Japanese patients are more likely to have higher riluzole concentrations. Consequently, the risk of adverse reactions may be greater in Japanese patients [see Clinical Pharmacology (12.3)].
Reported symptoms of overdose following ingestion of riluzole ranging from 1.5 to 3 grams (30 to 60 times the recommended dose) included acute toxic encephalopathy, coma, drowsiness, memory loss, and methemoglobinemia.
No specific antidote for the treatment of riluzole overdose is available. For current information on the management of poisoning or overdosage, contact the National Poison Control Center at 1-800-222-1222 or www.poison.org.
Riluzole is a member of the benzothiazole class. The chemical designation for riluzole is 2-amino-6-(trifluoromethoxy)benzothiazole. Its molecular formula is C8 H5 F3 N2 OS, and its molecular weight is 234.2. The chemical structure is:
Riluzole is a white to slightly yellow powder that is freely soluble in acetonitrile, in alcohol, in methylene chloride, very slightly soluble in hexane and water. Riluzole Tablets, USP is available as a white to off-white coloured, capsule shaped film coated tablet, debossed with “RIL” on one side and “50” on other side.
Each film-coated tablet for oral use contains 50 mg of riluzole and the following inactive ingredients:
Core: dibasic calcium phosphate dihydrate, USP; croscarmellose sodium, USP/NF; hypromellose, USP; microcrystalline cellulose, USP/NF; magnesium stearate, USP/NF; colloidal silicon dioxide, USP/NF.

__What to work on__:
Can you reproduce, word for word, the part of the riluzole text starting at "Riluzole is a member" and ending at "on other side."?

__Material provided__:
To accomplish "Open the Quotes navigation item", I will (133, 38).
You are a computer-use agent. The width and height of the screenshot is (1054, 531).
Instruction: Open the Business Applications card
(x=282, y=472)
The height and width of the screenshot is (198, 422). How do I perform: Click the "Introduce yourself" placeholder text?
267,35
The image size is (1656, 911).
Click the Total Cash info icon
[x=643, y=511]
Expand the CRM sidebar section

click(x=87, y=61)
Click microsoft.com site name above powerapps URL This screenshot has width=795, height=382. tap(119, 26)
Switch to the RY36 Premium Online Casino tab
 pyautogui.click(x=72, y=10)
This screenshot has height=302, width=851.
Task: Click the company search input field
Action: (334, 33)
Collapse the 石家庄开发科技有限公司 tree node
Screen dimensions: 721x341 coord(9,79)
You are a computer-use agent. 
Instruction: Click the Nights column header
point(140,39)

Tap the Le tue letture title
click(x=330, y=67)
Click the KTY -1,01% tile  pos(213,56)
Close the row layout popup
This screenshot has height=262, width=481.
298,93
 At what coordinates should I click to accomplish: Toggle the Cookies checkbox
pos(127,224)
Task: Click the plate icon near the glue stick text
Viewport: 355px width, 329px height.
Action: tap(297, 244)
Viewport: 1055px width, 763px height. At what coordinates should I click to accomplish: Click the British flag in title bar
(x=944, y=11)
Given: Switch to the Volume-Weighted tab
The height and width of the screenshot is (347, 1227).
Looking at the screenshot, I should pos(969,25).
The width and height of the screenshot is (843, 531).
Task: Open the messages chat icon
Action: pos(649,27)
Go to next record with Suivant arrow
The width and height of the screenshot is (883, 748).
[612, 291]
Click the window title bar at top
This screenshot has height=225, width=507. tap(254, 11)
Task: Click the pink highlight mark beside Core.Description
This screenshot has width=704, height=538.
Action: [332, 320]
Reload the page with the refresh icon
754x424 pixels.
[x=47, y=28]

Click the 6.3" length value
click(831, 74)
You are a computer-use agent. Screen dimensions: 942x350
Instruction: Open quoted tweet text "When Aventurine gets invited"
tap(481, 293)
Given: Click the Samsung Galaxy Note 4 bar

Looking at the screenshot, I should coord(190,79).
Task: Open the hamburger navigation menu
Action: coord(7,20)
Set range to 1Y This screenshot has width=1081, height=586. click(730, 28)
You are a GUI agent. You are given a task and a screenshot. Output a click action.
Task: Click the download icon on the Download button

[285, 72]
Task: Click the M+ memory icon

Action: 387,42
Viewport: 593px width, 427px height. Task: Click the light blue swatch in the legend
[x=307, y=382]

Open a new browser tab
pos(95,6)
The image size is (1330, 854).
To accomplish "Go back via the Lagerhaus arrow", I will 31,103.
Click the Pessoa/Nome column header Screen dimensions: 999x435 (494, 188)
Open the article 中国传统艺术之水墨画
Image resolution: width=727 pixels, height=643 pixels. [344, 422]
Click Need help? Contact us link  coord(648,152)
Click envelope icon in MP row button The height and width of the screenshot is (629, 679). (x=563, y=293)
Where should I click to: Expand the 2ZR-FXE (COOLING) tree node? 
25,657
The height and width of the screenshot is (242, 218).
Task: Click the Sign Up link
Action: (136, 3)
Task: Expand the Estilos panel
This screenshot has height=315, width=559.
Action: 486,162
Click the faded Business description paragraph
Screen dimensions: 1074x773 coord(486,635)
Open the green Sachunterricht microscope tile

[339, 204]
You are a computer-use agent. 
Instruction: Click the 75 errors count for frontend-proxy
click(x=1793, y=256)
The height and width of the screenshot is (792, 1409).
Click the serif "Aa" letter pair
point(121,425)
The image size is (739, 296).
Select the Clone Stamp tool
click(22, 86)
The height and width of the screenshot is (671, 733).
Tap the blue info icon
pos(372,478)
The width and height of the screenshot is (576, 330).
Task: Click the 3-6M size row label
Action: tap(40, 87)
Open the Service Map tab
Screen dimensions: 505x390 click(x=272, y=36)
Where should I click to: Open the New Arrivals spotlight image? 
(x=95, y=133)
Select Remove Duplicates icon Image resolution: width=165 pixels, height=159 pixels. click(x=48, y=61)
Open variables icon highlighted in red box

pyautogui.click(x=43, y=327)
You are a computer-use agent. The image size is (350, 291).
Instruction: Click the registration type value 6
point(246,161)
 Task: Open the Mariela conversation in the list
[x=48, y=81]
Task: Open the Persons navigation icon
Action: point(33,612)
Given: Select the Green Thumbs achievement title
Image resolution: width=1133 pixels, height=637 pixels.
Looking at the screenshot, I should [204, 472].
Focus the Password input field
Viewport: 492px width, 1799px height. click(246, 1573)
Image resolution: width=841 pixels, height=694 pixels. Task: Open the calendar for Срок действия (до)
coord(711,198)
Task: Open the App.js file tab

__Result of this exercise__:
Riluzole is a member of the benzothiazole class. The chemical designation for riluzole is 2-amino-6-(trifluoromethoxy)benzothiazole. Its molecular formula is C8 H5 F3 N2 OS, and its molecular weight is 234.2. The chemical structure is:
Riluzole is a white to slightly yellow powder that is freely soluble in acetonitrile, in alcohol, in methylene chloride, very slightly soluble in hexane and water. Riluzole Tablets, USP is available as a white to off-white coloured, capsule shaped film coated tablet, debossed with “RIL” on one side and “50” on other side.